County commissioners will also hold open office hours every other week at county facilities and possibly other public venues. On select Wednesdays from 10 a.m. to noon, a county commissioner will be available to discuss any topics of interest with members of the public. No reservations are required, but the county asks that participants respect time constraints if other individuals are waiting. Office hours and locations will be posted to the county website and social-media channels. November’s sessions will take place on Nov. 2 and 16.

Robotics helps Valley View with back operations

Valley View health system in Glenwood Springs is using a robotic guidance platform to add precision and accuracy during complex spinal procedures, such as lumbar fusions. 

“The Mazor X Stealth Edition Robotic Guidance Platform is an extraordinary tool we can use to help patients get their life back,” said Dr. Wade M. Ceola, neurosurgeon at the hospital’s spine center. “For people with chronic back pain due to common degenerative conditions like arthritis, successful spinal surgery can bring a return to normal life and activity. The Mazor X Stealth Edition Robotic Guidance Platform will provide additional accuracy and precision, as well as decreased risk of infection and shorter recovery times.”

The platform provides surgeons with pre-operative implant 3D planning and intra-operative trajectory precision when treating that patient. Officials said that, as a result, patients will experience less pain after surgery, decreased risk of infection, little or no need for narcotic pain medicine, shortened procedure wait times from months to weeks, and improved in-hospital recovery time from days to hours.

For more information, visit http://www.vvh.org/the-spine-center.

Small businesses support income tax cut

The result of a one-question poll asking NFIB-member, Colorado small-business owners whether they support Proposition 121 on the November revealed support for the measure, according the the NFIB.

When asked, “Should Colorado reduce the state income tax rate from 4.55% to 4.4%,” 90% of small-business owners said, ‘Yes,’ 10% said ‘No,’ and 1% were undecided.
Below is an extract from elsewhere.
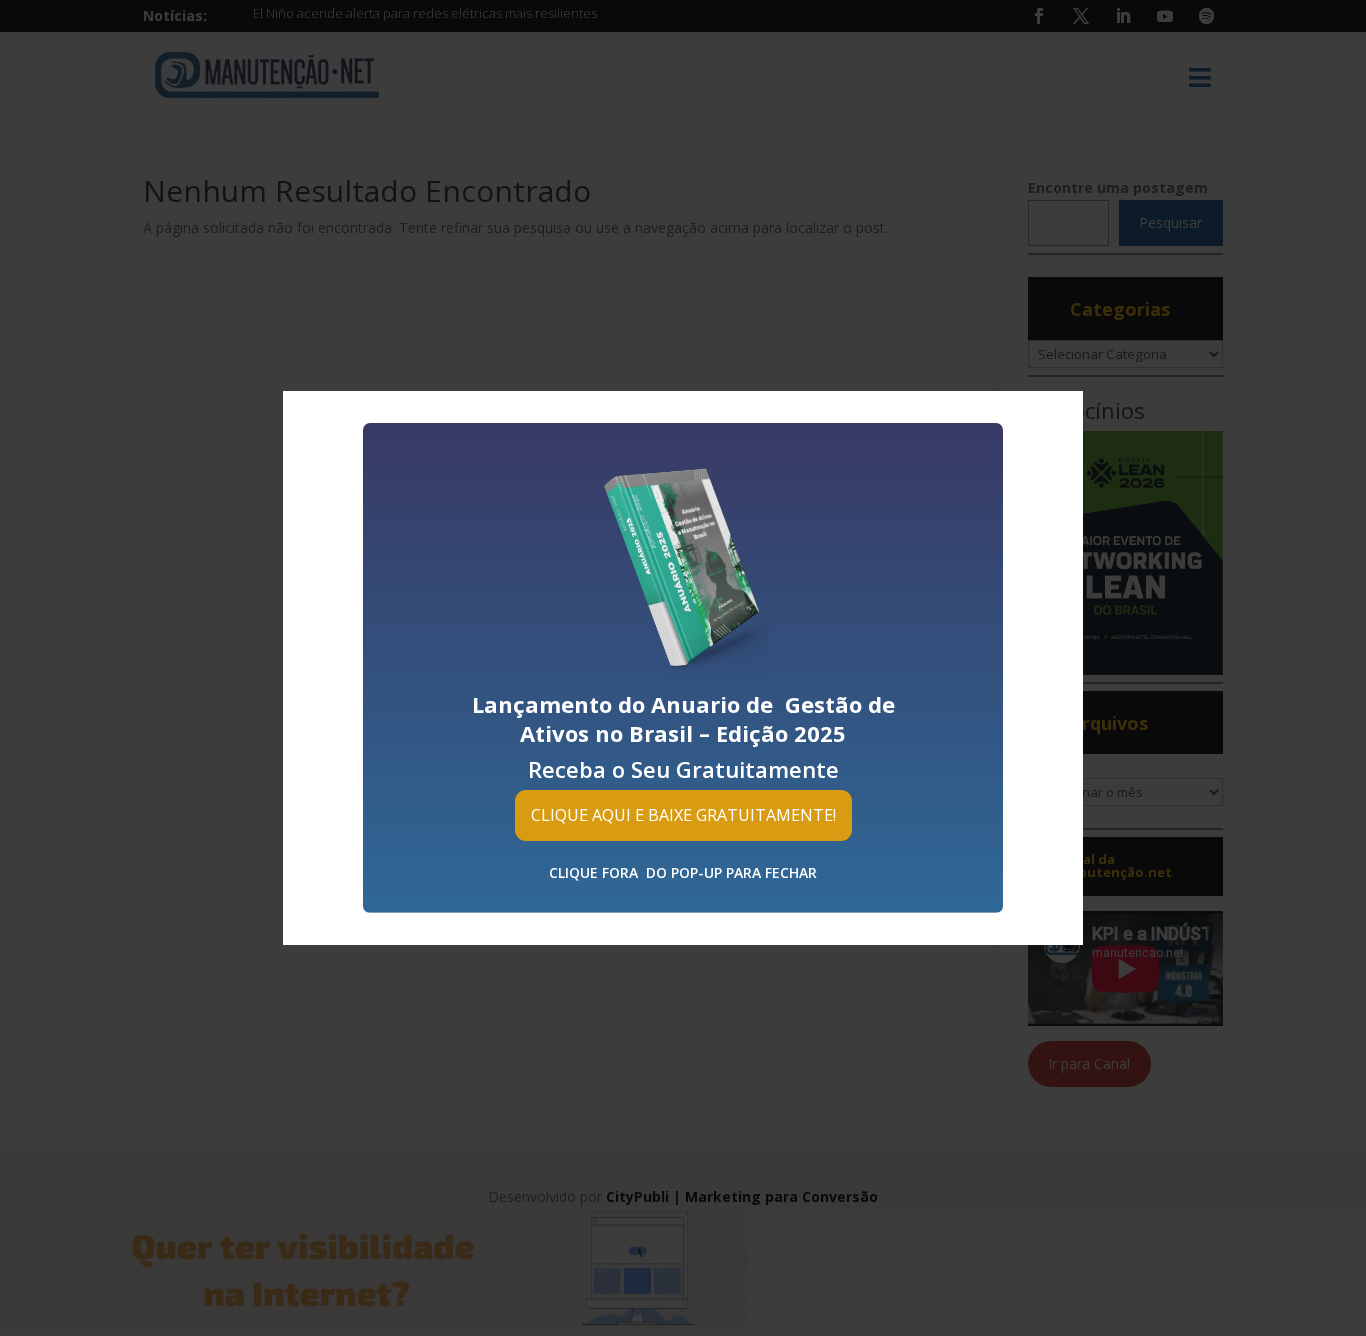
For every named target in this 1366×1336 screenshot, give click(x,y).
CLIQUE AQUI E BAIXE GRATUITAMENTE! (683, 815)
“The result was not a surprise,” said Tony Gagliardi, Colorado state director for NFIB Colorado, “but our association is one of the few — if not the only one — which polls its members before taking an official stand on a major issue. It’s the way we’ve operated for the nearly 80 years of our existence.”

What does surprise, according to Gagliardi, is the number of people who get caught up in the debate over whom the initiative would benefit and by how much money.

“Discussions about who benefits and by how much miss the point entirely,” he said. “Proposition 121 is a small step toward achieving the goal of having no state income tax at all, which is something we ought to move on faster now that Arizona has instituted a 2.5% flat-tax rate that will take effect at the beginning of 2023. Even Gov. Jared Polis has expressed support for the concept. Having no state income tax would give small-business owners something they have always desired: the predictability needed to hire more employees and expand their enterprises — both of which would produce a sustainably healthier economy.”